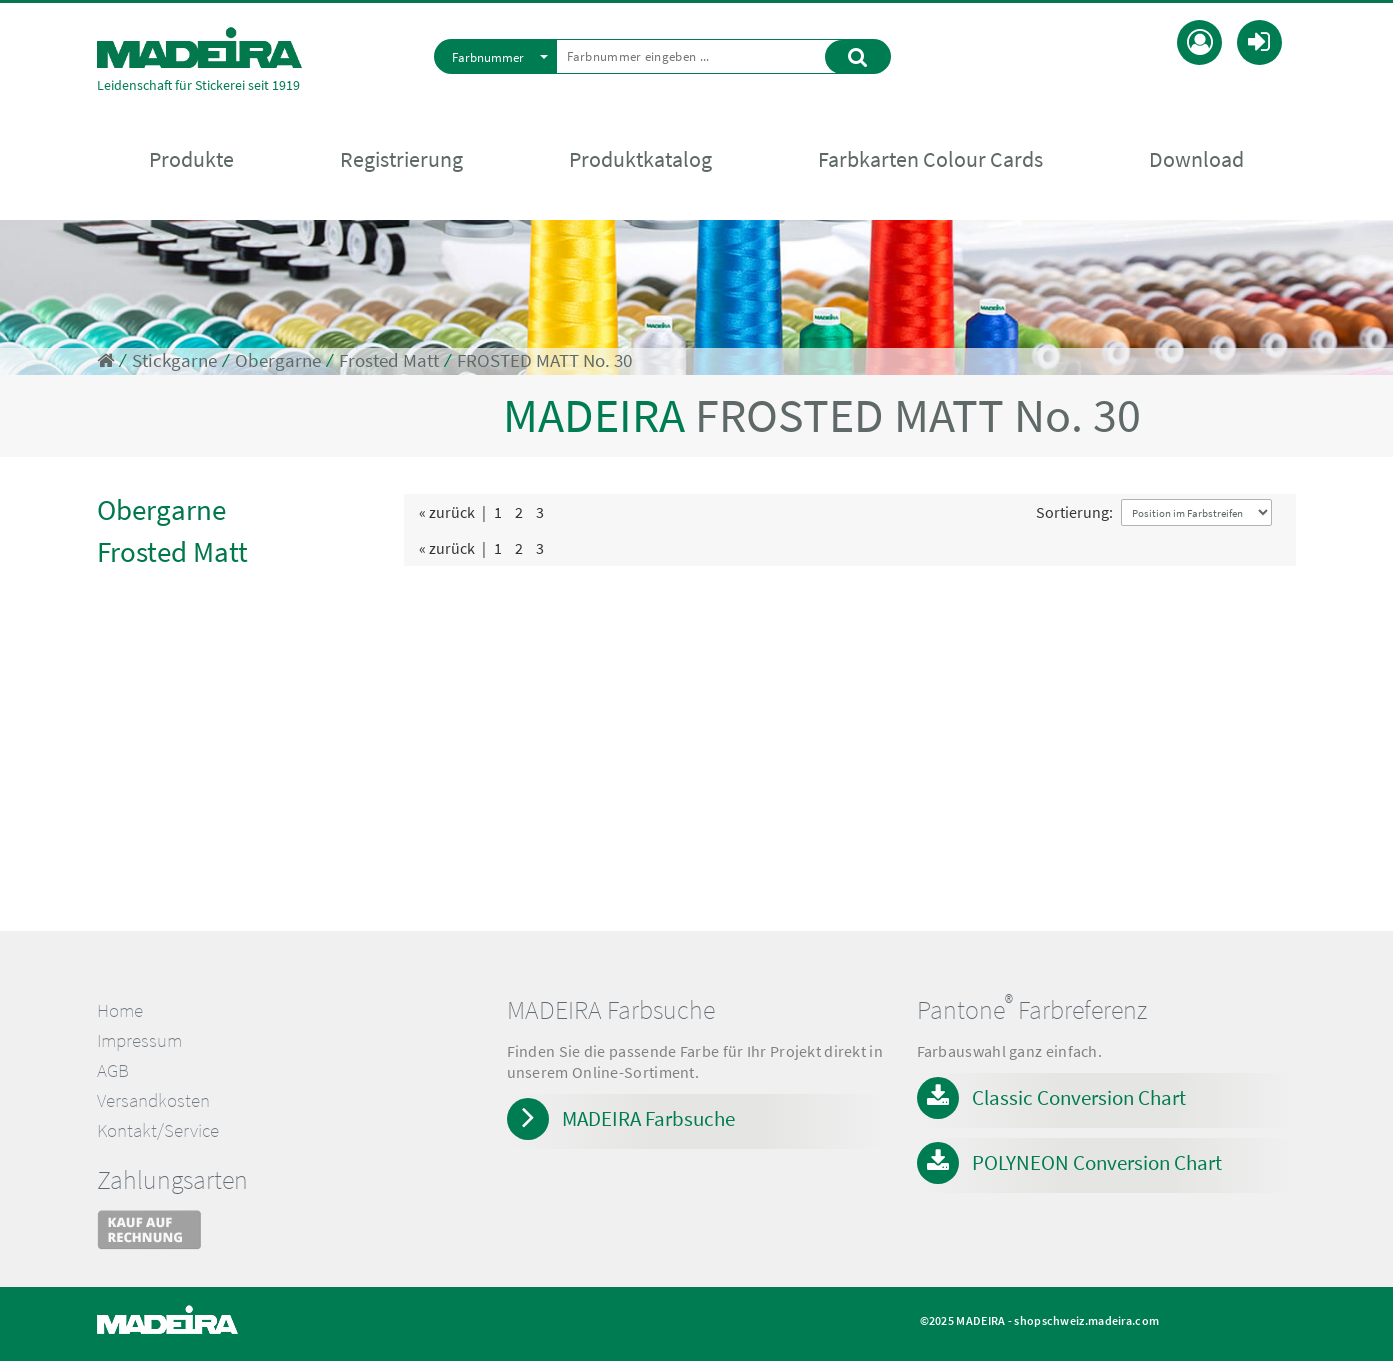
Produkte (191, 161)
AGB (113, 1070)
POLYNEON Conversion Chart (1097, 1162)
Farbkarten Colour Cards (930, 161)
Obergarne (278, 360)
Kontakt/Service (158, 1130)
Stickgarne (174, 360)
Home (120, 1010)
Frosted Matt (389, 360)
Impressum (139, 1040)
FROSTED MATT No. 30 (544, 360)
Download (1196, 161)
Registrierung (401, 161)
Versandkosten (153, 1100)
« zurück (447, 512)
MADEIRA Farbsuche (648, 1118)
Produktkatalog (640, 161)
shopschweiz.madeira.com (1086, 1320)
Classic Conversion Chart (1079, 1097)
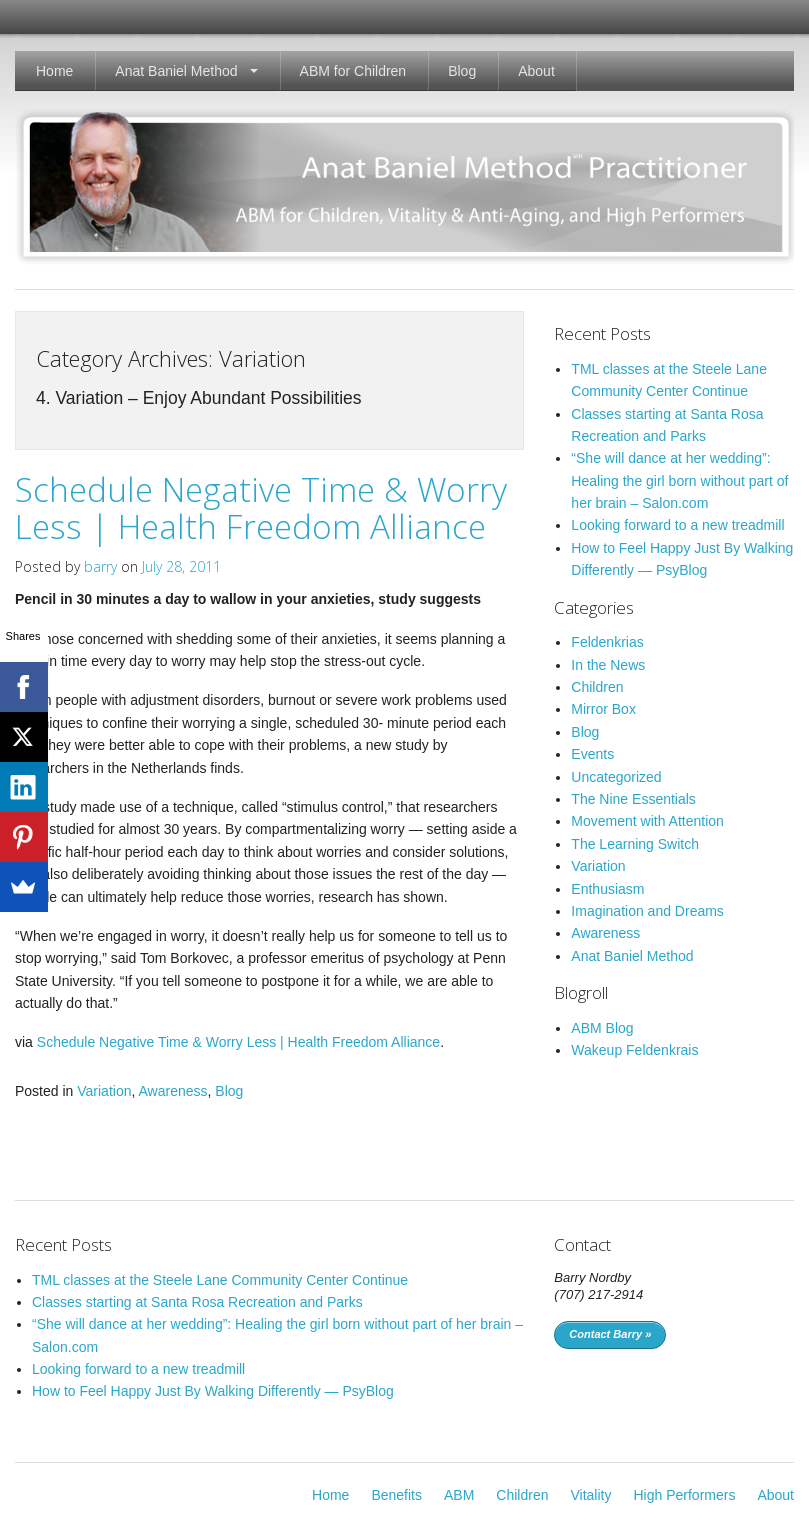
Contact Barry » (610, 1334)
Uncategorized (616, 777)
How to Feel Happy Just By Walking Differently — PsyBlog (213, 1391)
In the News (608, 665)
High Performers (684, 1495)
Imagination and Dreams (647, 911)
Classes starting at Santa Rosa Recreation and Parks (197, 1302)
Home (54, 71)
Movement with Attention (647, 821)
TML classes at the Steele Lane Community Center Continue (220, 1280)
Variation (104, 1091)
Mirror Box (603, 709)
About (536, 71)
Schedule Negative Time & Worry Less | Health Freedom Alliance (261, 507)
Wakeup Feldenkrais (634, 1050)
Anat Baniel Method (176, 71)
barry (100, 566)
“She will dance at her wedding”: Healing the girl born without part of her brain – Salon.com (679, 480)
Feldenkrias (607, 642)
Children (597, 687)
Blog (462, 71)
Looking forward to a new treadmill (677, 525)
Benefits (396, 1495)
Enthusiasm (607, 889)
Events (592, 754)
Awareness (173, 1091)
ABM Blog (602, 1028)
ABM (459, 1495)
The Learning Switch (635, 844)
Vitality (591, 1495)
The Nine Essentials (633, 799)
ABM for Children (353, 71)
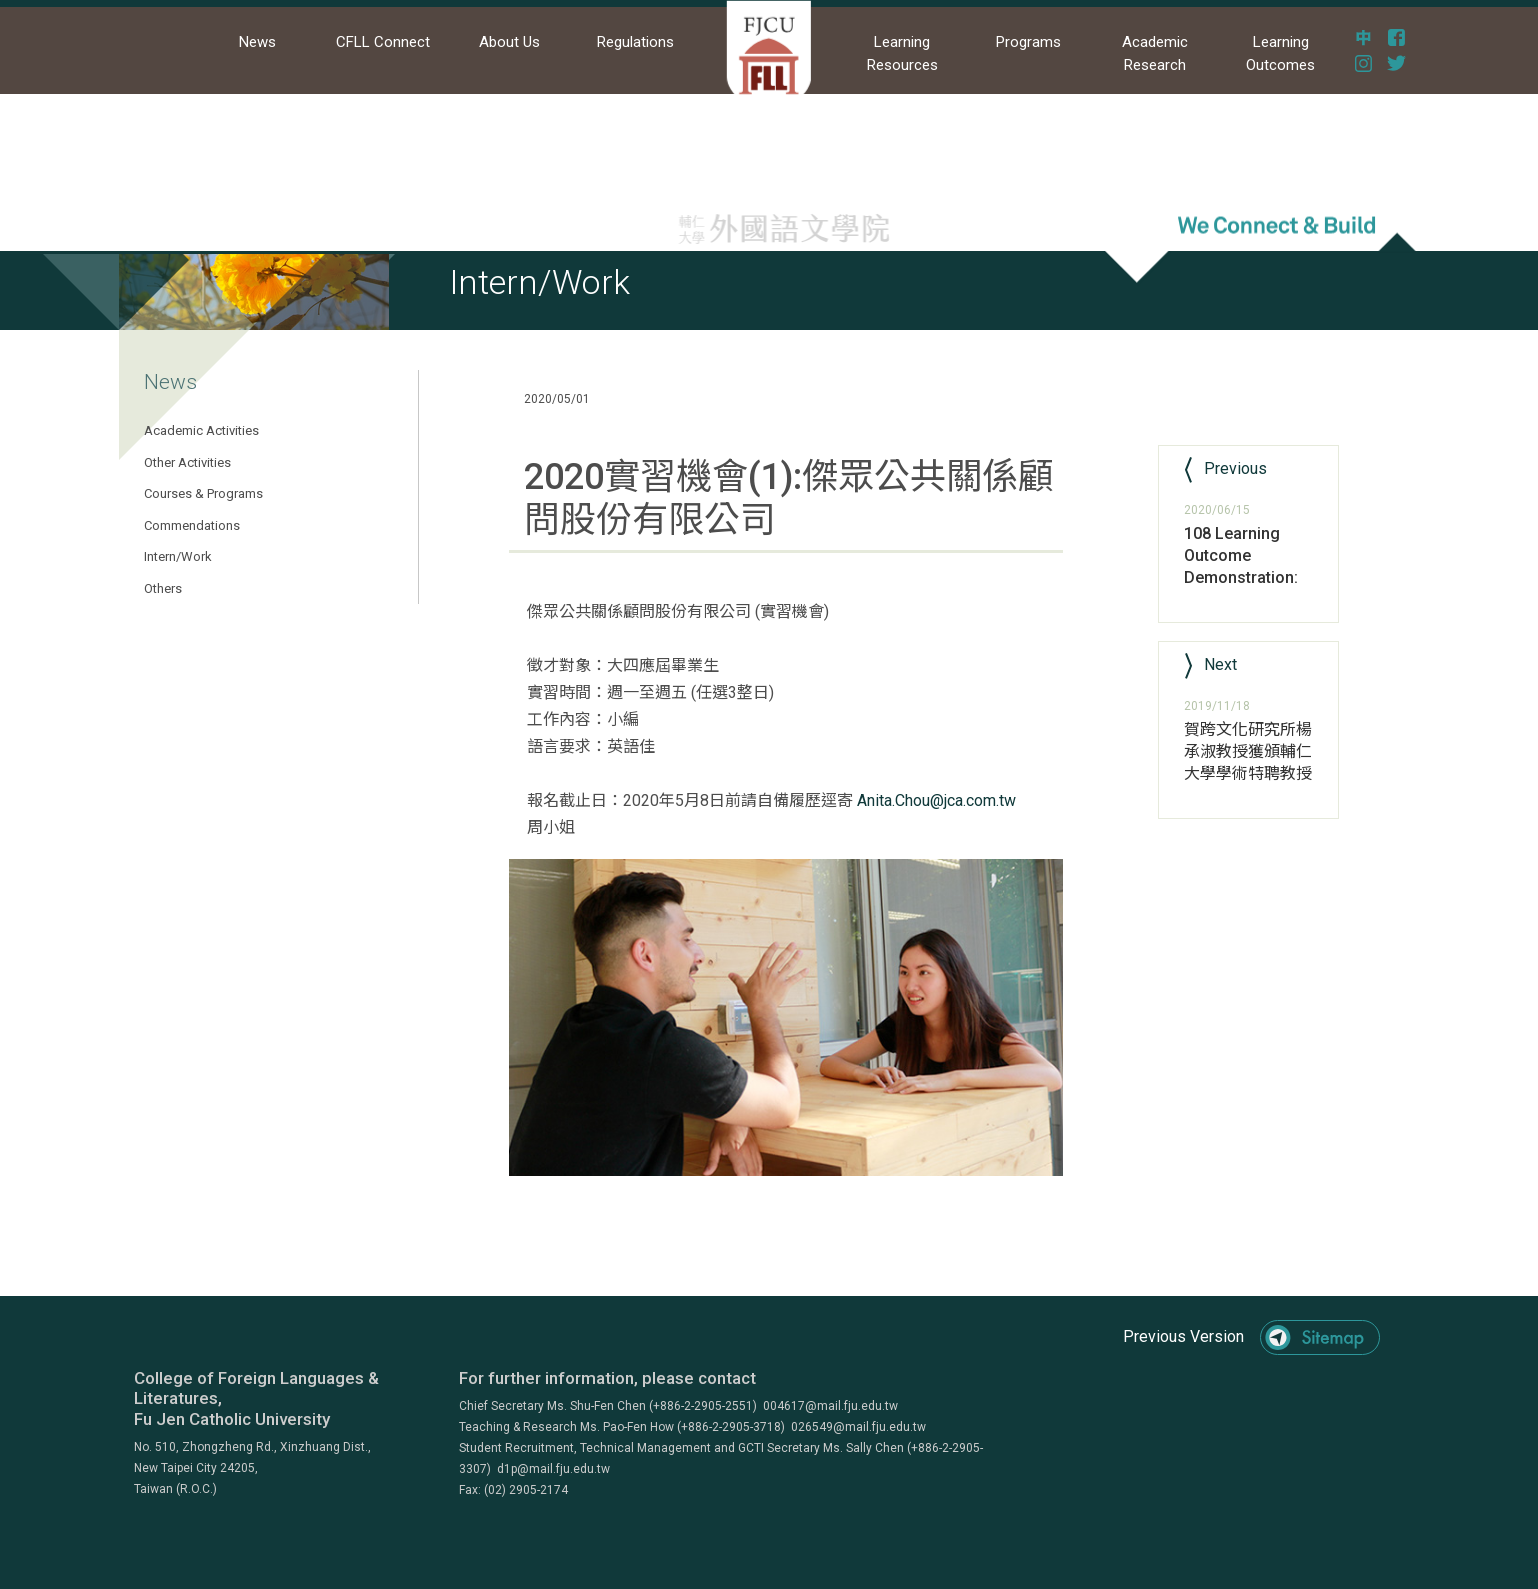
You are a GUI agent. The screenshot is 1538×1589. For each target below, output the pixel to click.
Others (163, 588)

*-*-*

What you should do
Rewrite all the rows above, replacing "Conversion Chart" with "Conversion Table" wherever it occurs and keeping everything else the same. Leave the pictures out.

Complete response
Produkte (191, 161)
AGB (113, 1070)
POLYNEON Conversion Table (1097, 1162)
Farbkarten Colour Cards (930, 161)
Obergarne (278, 360)
Kontakt/Service (158, 1130)
Stickgarne (174, 360)
Home (120, 1010)
Frosted Matt (389, 360)
Impressum (139, 1040)
FROSTED MATT No. 30 (544, 360)
Download (1196, 161)
Registrierung (401, 161)
Versandkosten (153, 1100)
« zurück (447, 512)
MADEIRA Farbsuche (648, 1118)
Produktkatalog (640, 161)
shopschweiz.madeira.com (1086, 1320)
Classic Conversion Table (1079, 1097)
Contact Barry » (610, 1334)
Uncategorized (616, 777)
How to Feel Happy Just By Walking Differently — PsyBlog (213, 1391)
In the News (608, 665)
High Performers (684, 1495)
Imagination and Dreams (647, 911)
Classes starting at Santa Rosa Recreation and Parks (197, 1302)
Home (54, 71)
Movement with Attention (647, 821)
TML classes at the Steele Lane Community Center Continue (220, 1280)
Variation (104, 1091)
Mirror Box (603, 709)
About (536, 71)
Schedule Negative Time & Worry Less | Health Freedom Alliance (261, 507)
Wakeup Feldenkrais (634, 1050)
Anat Baniel Method (176, 71)
barry (100, 566)
“She will dance at her wedding”: Healing the girl born without part of her brain – Salon.com (679, 480)
Feldenkrias (607, 642)
Children (597, 687)
Blog (462, 71)
Looking forward to a new treadmill (677, 525)
Benefits (396, 1495)
Enthusiasm (607, 889)
Events (592, 754)
Awareness (173, 1091)
ABM Blog (602, 1028)
ABM (459, 1495)
The Learning Switch (635, 844)
Vitality (591, 1495)
The Nine Essentials (633, 799)
ABM for Children (353, 71)
You are a GUI agent. The screenshot is 1538×1589. For each target below, output the pixel to click.
Others (163, 588)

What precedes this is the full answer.